Exercise text:
------------------------
Extract, pages 177-179

"Science is a way of knowing, but it is not the only way. Knowledge also derives from other sources, such as common sense, artistic and religious experience, and philosophical reflection. In the Myth of Sisyphus, the great French writer albert Camus asserted that we learn more about ourselves and the world from a relaxed evening's perception of the starry heavens and the scents of grass than from science's reductive ways. The anthropologist Loren Eiseley wrote: "The world without Shakespeare's insights is a lesser world, our griefs shut more inarticulately in upon themselves. We grow mute at the thought - just as an element seems to disappear from sunlight without Van Gogh."

"Astonishing to me is the assertion made by some scientists and others that there is no valid knowledge outside science. I respond with a witticism that I once heard from a friend: "In matters of value, meaning, and purpose, science has all the answers, except the interesting ones."
------------------------
In the extract about science as a way of knowing, which anthropologist wrote that the world without Shakespeare's insights is a lesser world?

[Source data]
------------------------
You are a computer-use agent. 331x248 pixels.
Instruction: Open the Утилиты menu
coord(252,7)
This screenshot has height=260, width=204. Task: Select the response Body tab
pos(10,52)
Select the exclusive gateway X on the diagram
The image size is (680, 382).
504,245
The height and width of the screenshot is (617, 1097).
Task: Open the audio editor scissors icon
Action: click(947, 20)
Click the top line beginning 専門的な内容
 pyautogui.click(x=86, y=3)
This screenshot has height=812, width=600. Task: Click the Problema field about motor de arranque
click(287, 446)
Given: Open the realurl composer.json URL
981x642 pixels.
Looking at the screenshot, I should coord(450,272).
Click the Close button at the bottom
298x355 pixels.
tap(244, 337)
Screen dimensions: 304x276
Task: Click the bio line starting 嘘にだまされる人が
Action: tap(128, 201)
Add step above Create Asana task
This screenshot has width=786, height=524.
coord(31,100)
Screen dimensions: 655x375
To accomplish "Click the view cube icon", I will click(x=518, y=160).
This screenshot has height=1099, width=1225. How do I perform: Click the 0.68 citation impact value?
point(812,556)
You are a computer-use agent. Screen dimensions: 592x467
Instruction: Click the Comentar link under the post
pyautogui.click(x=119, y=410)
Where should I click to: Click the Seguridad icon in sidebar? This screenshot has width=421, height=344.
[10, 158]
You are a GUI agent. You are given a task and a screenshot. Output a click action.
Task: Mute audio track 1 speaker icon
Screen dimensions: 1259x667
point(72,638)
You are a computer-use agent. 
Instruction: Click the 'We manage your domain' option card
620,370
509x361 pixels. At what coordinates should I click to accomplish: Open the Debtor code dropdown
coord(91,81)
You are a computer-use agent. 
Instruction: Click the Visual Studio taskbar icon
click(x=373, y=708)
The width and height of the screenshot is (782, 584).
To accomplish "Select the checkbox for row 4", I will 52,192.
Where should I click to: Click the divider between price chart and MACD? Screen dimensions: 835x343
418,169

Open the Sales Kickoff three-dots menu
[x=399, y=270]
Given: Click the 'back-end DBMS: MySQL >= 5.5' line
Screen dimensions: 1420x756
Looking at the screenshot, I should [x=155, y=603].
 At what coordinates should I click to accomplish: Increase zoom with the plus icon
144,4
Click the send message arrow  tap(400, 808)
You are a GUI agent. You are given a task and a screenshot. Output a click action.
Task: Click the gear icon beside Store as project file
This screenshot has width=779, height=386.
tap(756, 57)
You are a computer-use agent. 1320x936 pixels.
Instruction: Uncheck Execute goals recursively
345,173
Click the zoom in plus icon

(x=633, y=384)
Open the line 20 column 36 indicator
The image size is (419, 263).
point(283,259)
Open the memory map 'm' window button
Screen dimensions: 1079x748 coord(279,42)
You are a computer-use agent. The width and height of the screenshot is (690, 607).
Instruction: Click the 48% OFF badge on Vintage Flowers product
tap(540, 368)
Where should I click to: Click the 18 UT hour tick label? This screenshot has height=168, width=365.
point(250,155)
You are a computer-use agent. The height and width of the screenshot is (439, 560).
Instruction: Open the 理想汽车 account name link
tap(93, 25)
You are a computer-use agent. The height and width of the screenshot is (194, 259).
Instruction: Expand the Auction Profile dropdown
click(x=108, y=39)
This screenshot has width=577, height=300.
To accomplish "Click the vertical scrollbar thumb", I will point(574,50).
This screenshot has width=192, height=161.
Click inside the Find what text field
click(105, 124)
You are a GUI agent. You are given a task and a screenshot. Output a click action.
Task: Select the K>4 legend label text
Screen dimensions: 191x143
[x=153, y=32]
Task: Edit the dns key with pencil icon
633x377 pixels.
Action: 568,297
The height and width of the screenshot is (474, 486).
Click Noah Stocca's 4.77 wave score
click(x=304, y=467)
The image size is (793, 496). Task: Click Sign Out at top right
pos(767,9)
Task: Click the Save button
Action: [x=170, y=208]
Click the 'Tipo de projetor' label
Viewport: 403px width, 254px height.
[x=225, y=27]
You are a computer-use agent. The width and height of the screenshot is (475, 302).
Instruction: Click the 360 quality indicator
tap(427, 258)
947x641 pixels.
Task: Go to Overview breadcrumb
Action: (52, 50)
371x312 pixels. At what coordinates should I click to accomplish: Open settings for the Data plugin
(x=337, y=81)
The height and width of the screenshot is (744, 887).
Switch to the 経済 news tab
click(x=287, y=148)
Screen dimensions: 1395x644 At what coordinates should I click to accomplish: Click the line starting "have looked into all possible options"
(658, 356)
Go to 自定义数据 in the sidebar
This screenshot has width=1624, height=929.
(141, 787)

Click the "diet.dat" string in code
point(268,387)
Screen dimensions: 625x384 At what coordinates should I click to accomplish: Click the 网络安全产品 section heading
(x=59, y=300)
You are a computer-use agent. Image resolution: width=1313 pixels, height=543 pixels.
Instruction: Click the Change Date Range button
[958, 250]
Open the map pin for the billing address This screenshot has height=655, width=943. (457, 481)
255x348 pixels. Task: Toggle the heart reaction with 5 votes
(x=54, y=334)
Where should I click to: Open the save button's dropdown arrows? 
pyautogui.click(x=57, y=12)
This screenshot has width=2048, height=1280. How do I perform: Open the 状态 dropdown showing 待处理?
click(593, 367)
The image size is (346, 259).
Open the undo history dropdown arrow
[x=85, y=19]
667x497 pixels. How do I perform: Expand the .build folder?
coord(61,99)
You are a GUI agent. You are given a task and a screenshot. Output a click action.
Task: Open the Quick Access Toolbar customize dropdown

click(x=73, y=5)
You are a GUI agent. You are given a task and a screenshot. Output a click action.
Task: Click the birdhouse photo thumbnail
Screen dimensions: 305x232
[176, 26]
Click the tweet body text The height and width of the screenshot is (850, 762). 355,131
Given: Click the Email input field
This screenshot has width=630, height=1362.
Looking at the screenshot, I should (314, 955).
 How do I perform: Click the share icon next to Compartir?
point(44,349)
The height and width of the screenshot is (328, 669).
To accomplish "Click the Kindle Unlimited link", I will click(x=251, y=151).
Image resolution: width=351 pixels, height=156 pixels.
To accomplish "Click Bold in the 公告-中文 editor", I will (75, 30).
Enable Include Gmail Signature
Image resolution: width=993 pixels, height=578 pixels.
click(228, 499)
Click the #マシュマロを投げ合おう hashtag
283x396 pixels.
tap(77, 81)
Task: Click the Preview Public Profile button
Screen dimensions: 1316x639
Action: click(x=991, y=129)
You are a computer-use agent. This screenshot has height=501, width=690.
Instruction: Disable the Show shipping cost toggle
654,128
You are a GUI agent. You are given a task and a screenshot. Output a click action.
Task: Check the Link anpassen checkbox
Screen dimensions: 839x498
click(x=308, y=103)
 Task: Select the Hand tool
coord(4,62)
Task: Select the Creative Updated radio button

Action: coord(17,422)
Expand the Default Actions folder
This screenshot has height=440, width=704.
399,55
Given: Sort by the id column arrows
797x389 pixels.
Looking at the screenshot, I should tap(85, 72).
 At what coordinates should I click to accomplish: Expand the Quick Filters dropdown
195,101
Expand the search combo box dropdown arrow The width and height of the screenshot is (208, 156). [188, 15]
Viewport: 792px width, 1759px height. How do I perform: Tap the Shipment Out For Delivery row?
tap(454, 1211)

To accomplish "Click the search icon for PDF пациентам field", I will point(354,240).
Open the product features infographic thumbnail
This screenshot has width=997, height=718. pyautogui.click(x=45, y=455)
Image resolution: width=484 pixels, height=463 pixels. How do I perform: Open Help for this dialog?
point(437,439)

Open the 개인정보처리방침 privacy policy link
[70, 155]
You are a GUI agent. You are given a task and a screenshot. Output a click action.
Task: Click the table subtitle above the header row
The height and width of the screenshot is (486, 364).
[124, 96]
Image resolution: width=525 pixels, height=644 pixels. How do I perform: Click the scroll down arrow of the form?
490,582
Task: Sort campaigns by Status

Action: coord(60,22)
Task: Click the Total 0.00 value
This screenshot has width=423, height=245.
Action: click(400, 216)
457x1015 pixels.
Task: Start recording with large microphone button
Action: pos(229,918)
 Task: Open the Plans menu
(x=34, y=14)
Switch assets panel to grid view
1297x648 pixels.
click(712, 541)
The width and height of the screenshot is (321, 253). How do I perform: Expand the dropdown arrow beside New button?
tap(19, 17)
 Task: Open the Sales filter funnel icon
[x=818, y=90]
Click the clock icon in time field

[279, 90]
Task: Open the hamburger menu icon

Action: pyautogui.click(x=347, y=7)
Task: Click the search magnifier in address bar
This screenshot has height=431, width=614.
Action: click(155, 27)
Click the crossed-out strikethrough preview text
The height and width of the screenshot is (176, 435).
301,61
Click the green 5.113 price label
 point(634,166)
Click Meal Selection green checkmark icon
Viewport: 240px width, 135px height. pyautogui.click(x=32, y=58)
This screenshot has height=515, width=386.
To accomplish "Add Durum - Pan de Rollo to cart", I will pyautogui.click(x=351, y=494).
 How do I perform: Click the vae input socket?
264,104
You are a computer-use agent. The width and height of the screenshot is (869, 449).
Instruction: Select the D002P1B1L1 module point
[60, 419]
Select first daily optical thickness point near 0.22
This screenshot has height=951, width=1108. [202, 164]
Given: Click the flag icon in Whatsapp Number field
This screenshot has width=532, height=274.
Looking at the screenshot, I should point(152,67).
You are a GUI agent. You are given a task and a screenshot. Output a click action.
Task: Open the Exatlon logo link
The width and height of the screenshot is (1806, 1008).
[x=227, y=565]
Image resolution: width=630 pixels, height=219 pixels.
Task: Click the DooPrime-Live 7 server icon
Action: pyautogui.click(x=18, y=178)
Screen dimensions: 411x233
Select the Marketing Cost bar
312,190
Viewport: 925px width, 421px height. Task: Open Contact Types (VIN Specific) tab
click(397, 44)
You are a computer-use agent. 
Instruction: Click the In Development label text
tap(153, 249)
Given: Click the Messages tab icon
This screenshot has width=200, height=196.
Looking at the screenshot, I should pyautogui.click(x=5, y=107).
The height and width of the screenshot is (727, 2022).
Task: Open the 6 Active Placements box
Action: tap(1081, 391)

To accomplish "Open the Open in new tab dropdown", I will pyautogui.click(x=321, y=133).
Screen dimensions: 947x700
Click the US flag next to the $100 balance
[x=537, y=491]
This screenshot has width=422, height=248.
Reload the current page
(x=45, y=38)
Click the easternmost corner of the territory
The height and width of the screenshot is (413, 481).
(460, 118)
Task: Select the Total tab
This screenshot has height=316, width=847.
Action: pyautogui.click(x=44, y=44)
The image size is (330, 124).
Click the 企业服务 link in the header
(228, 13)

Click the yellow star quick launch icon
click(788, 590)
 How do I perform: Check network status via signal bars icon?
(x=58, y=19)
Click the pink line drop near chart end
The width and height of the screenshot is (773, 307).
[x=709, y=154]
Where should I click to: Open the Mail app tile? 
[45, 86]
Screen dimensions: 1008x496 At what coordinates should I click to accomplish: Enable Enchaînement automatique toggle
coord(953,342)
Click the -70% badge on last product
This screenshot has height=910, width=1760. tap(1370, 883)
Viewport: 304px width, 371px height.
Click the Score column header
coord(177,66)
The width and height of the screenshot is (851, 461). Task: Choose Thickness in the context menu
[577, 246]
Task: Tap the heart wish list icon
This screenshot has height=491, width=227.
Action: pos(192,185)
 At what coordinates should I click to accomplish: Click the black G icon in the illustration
------------------------
Result below:
Loren Eiseley